The Danish Parliament has adopted amendments to the Discrimination Act and the Gender Equality Act.
The bill follows up on the Government’s ‘Freedom to be different – strengthened rights and possibilities for LGBTI people’ proposal which, among other things, aims to strengthen and clarify the prohibition of discrimination against LGBTI individuals and to create equal protection inside and outside the labour market.
Previously, gender identity and gender expression were considered to form part of the criteria protected under the Gender Equality Act, the Equal Treatment Act and the Anti-Discrimination Act. With the amendments, however, the Gender Equality Act and the Anti-Discrimination Act explicitly prohibit discrimination on grounds of gender identity, gender expression and gender characteristics. Further, a prohibition of discrimination on grounds of sexual orientation is now included in the Gender Equality Act, which applies outside the labour market. In addition, it is specified in the Criminal Code that the concepts of gender identity, gender expression and gender characteristics fall within the scope of the provision on hate crime and hate speech.
In the preparatory notes to the bill, it is specified that ‘gender identity’ covers a person’s inner and individual experience of their gender, while ‘gender expression’ covers the way in which a person expresses their gender, such as choice of clothing. ‘Gender characteristics’ covers the bodily features that characterise and differentiate the gender, including the number of X and Y chromosomes, beard growth, breast development, etc.
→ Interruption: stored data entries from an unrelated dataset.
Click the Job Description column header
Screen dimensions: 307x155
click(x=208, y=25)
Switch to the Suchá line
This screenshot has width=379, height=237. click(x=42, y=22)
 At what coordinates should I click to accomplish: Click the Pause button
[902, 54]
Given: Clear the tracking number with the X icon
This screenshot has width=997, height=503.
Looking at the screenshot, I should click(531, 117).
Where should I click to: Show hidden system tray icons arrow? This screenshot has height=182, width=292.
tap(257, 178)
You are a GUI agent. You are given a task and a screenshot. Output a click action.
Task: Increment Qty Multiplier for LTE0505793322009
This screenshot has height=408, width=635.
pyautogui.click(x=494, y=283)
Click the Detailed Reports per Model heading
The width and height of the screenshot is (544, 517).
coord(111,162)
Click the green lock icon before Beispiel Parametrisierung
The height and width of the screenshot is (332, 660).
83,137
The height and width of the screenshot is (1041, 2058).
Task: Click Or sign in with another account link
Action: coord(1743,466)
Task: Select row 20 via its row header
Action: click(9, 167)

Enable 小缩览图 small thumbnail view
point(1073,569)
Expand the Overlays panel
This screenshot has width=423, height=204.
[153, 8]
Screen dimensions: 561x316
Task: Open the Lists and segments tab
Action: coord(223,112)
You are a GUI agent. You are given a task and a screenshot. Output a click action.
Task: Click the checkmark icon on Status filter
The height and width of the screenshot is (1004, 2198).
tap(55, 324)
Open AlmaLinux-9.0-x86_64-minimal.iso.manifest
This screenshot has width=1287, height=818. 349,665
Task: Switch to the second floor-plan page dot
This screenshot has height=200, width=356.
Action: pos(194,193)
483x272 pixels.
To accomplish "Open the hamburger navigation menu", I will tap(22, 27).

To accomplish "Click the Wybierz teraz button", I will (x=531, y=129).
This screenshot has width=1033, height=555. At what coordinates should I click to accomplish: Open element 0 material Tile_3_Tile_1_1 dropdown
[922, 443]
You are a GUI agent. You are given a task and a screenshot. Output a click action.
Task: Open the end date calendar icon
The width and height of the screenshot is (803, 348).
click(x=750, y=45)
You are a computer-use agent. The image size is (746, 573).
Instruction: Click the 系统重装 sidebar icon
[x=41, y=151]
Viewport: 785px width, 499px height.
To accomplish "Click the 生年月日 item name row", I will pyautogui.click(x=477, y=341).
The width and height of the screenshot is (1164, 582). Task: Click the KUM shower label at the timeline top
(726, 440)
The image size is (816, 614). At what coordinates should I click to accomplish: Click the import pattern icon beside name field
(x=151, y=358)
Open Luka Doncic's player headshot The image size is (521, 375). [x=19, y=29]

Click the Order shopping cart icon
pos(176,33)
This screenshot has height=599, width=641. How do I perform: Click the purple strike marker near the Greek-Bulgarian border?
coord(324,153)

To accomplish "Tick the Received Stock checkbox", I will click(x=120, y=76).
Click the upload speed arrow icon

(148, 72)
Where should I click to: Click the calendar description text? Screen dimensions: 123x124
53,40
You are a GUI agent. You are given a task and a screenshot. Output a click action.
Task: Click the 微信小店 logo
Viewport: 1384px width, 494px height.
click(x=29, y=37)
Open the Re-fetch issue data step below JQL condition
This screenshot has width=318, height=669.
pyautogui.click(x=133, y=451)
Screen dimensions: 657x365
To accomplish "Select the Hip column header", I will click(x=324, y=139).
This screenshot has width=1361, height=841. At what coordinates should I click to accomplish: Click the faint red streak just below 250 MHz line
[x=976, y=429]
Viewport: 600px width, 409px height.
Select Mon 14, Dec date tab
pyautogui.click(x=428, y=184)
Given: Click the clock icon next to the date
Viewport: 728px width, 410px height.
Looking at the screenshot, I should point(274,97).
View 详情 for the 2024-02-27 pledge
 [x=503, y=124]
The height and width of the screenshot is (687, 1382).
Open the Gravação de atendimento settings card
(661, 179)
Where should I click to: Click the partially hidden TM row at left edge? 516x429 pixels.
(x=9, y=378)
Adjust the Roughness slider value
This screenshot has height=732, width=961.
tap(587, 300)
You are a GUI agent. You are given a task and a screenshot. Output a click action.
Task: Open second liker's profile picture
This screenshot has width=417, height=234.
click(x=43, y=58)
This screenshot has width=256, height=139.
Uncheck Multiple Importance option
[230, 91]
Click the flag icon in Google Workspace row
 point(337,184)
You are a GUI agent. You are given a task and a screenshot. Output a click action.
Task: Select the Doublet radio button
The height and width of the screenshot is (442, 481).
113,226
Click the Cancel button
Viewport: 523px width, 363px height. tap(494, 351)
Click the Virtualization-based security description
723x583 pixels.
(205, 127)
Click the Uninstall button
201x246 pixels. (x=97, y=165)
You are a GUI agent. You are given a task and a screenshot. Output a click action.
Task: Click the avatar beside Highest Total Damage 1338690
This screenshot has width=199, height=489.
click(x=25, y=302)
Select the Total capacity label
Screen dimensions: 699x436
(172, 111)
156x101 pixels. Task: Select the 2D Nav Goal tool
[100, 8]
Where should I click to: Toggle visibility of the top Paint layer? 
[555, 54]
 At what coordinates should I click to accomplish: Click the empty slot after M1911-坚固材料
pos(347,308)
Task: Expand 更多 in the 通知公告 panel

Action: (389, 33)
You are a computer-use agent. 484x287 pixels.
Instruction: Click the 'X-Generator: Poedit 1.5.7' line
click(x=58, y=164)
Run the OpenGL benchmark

Until now, the Board of Equal Treatment has considered complaints about gender identity and gender expression even though these protected criteria were not explicitly stated in the Act on the Board of Equal Treatment. With the amendments, the Board of Equal Treatment has explicitly been given authority to consider complaints about discrimination on grounds of gender identity, gender expression and gender characteristics as well as complaints about discrimination on grounds of sexual orientation outside the labour market.
Finally, gender identity, gender expression and gender characteristics are now explicitly covered by the authority of the Danish Institute for Human Rights.
The amendments entered into force on 1 January 2022.